Kahlil Gibran tells us that work is love made visible.*
…And if you cannot work with love but only with distaste, it is better that you should leave your work and sit at the gate of the temple and take alms of those who work with joy. For if you bake bread with indifference, you bake a bitter bread that feeds but half man’s hunger…
This brings us back to the workbench, functional tradition and the instinctive eye of the artisan. I defy a true craftsman to make an ugly object. Within his soul there is an inherent sense of beauty and love for a job well done. Why else, asks Frank Kendon, (for no purpose but unexpressed affection) would a carpenter after running his plane along the edge of a plank, then run the soft pad of his hand down its length, approving its smooth warmth?
Frank Kendon also acknowledges that carpenters are not the only craftsmen, “It may be true of a motor mechanic that the last wipe down with a greasy rag is a half caress for a job done to an inward satisfaction.”

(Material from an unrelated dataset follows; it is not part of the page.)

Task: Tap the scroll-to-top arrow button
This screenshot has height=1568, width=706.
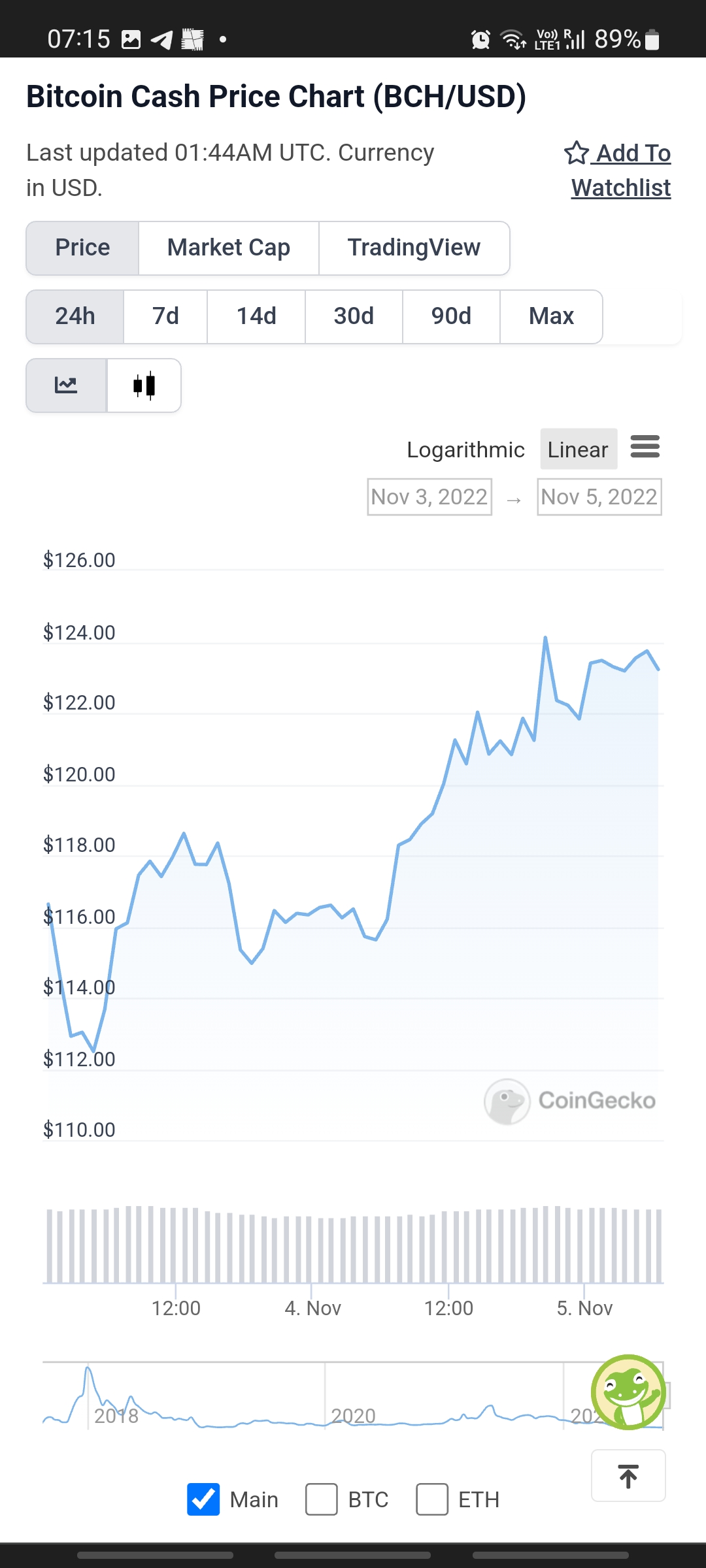Action: (x=628, y=1476)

I have spent today making twelve steel straps to strengthen the studio French Windows. If it were not for the genes of craftsmanship that I’ve inherited in abundance, I could have left the ends sawn square, as the strip of steel on the right. However, there was no way that I could let the job rest at that. I sketched out three alternatives and went for the version on the left. I have put the extra hours down to a labour of love.